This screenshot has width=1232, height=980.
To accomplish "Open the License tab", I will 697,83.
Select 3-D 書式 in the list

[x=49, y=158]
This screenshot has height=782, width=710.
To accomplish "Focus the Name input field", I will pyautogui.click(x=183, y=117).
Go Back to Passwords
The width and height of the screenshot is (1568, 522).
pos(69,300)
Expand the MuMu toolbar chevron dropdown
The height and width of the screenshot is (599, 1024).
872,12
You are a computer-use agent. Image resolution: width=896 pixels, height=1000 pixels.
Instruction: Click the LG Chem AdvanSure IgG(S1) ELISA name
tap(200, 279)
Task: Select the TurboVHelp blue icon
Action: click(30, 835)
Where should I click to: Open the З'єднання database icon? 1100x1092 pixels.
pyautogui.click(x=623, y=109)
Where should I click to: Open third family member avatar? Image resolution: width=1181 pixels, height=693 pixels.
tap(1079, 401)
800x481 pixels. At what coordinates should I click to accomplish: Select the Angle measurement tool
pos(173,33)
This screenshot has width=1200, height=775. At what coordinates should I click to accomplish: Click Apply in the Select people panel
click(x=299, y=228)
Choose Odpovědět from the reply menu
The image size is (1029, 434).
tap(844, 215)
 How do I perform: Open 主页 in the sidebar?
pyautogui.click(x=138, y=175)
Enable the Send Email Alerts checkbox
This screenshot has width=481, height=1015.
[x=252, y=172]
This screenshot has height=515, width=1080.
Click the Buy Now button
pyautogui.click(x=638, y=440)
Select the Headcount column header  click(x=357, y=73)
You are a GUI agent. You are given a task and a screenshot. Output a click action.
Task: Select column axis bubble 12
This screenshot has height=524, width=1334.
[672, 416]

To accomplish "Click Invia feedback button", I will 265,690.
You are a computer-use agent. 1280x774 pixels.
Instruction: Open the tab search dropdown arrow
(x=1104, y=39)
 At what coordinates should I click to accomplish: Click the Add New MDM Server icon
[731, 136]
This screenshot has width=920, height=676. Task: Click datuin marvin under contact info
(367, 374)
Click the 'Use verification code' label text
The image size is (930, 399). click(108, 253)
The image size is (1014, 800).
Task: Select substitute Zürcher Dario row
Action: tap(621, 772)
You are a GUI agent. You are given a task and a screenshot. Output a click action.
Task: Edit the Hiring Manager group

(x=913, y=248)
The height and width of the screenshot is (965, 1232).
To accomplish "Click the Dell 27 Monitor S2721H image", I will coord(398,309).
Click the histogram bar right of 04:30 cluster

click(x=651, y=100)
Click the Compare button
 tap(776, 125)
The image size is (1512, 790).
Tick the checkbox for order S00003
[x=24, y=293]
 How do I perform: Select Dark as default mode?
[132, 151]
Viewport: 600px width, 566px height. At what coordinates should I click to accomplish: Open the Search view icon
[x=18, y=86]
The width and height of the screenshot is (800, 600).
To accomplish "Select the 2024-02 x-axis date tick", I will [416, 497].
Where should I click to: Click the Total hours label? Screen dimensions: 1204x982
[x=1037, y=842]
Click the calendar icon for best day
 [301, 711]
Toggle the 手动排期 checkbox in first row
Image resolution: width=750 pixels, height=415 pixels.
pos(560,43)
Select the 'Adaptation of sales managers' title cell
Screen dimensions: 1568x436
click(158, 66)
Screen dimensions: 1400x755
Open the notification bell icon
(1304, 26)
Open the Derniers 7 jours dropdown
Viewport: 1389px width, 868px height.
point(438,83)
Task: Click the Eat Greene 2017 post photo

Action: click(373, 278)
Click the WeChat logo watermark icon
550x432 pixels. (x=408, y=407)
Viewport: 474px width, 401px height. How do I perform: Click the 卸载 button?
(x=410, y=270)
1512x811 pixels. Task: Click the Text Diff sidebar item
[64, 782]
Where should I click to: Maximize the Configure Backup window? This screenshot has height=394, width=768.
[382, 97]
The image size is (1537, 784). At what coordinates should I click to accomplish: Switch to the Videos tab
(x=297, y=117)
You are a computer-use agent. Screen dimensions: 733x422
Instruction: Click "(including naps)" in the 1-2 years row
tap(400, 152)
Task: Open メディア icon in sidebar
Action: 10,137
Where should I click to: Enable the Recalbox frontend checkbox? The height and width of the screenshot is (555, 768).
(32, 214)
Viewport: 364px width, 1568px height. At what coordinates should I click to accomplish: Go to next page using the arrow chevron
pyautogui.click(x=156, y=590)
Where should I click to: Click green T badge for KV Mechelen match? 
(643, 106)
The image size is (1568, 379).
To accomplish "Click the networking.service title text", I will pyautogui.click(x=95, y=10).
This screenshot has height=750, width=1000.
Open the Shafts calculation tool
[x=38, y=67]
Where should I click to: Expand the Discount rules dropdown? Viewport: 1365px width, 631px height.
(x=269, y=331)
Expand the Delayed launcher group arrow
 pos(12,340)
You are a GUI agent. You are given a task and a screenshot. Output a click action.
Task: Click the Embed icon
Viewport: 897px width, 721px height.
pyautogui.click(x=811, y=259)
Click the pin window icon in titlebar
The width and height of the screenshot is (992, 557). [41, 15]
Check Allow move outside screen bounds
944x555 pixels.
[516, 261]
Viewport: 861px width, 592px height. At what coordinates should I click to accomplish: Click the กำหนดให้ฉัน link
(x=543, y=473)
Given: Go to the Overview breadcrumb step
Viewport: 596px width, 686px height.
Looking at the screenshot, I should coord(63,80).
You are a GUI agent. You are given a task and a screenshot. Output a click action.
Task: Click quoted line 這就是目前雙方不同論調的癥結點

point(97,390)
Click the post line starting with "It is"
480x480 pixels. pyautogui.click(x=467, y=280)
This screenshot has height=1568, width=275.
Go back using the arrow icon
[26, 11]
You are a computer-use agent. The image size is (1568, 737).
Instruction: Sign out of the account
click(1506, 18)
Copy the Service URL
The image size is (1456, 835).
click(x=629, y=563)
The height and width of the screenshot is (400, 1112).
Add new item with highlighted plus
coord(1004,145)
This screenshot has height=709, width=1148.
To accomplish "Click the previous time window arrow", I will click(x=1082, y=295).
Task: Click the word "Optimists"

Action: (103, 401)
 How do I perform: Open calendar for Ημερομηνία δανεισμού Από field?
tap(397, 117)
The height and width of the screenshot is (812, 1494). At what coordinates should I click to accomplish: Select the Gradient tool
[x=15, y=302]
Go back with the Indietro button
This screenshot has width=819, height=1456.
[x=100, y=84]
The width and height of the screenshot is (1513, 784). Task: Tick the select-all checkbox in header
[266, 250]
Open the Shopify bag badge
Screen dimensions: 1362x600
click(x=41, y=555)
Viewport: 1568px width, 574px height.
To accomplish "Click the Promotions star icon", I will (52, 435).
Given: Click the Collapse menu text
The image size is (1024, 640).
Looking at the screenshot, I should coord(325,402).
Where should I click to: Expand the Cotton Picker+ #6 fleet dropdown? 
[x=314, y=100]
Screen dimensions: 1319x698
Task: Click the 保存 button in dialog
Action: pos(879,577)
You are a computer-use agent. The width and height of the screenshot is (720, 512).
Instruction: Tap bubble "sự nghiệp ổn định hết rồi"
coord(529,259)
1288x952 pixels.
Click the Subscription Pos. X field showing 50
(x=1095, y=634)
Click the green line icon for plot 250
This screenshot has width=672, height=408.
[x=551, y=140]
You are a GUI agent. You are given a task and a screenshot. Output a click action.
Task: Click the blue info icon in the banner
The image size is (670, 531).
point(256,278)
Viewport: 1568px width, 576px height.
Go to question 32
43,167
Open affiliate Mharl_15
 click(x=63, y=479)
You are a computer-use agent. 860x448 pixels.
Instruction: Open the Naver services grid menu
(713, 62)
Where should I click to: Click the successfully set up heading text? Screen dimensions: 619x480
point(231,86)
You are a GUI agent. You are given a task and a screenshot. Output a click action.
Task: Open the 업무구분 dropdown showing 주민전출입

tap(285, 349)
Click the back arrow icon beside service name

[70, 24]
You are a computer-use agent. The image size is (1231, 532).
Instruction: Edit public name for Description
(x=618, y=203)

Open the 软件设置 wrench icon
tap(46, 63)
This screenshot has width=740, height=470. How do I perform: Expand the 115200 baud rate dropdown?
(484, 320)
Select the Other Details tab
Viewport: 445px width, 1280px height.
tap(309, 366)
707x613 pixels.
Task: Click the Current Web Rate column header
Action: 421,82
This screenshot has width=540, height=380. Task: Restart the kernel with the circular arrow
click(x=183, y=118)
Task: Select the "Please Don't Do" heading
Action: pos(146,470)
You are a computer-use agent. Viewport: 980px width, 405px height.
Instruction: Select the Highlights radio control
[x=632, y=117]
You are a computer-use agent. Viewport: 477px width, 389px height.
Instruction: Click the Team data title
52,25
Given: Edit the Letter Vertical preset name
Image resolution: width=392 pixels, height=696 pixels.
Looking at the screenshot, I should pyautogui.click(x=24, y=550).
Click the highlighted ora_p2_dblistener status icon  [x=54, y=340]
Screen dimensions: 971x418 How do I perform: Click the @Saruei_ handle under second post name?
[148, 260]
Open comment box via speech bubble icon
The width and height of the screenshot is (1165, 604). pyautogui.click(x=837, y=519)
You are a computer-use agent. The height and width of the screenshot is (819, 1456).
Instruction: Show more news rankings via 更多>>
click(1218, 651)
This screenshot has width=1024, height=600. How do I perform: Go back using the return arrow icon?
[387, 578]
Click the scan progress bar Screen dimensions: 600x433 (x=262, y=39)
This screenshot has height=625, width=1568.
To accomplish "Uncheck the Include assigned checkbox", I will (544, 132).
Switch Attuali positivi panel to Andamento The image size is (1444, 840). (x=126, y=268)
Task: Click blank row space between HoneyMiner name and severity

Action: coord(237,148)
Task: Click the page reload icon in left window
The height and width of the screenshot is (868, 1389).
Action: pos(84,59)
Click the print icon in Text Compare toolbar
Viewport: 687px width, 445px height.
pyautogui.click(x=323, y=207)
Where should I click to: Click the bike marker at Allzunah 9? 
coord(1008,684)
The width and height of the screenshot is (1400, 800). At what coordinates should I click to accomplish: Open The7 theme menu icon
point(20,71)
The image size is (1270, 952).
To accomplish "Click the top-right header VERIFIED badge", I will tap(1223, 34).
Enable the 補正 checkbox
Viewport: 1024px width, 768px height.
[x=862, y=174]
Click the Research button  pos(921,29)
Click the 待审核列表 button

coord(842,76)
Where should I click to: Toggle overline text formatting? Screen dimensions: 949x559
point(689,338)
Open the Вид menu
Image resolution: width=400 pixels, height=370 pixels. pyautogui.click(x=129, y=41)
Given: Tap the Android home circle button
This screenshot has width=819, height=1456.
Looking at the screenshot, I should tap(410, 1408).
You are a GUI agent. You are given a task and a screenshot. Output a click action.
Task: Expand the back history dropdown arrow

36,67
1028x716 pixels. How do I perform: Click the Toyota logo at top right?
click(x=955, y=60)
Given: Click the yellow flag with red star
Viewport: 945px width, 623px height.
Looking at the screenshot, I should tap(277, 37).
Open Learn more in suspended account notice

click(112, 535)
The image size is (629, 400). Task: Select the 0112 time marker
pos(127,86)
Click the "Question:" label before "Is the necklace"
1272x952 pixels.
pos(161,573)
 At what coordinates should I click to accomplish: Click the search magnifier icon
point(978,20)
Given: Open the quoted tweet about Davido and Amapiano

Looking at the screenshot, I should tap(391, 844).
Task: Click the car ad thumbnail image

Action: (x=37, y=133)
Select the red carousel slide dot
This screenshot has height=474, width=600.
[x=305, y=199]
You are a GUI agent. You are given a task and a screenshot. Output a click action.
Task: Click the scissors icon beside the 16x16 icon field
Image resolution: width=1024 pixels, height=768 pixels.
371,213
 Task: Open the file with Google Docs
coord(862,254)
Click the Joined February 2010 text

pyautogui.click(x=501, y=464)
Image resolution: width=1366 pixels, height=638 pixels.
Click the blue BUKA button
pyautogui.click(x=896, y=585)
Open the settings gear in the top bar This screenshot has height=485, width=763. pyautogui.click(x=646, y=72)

▸ **WHAT THE EXERCISE ASKS**: Among the records above, extract exactly the lines from the line with "Task: Click the page" to the line with "The image size is (1270, 952).", both lines included, and leave out the rest.

▸ **ANSWER TO THIS EXERCISE**:
Task: Click the page reload icon in left window
The height and width of the screenshot is (868, 1389).
Action: pos(84,59)
Click the print icon in Text Compare toolbar
Viewport: 687px width, 445px height.
pyautogui.click(x=323, y=207)
Where should I click to: Click the bike marker at Allzunah 9? 
coord(1008,684)
The width and height of the screenshot is (1400, 800). At what coordinates should I click to accomplish: Open The7 theme menu icon
point(20,71)
The image size is (1270, 952).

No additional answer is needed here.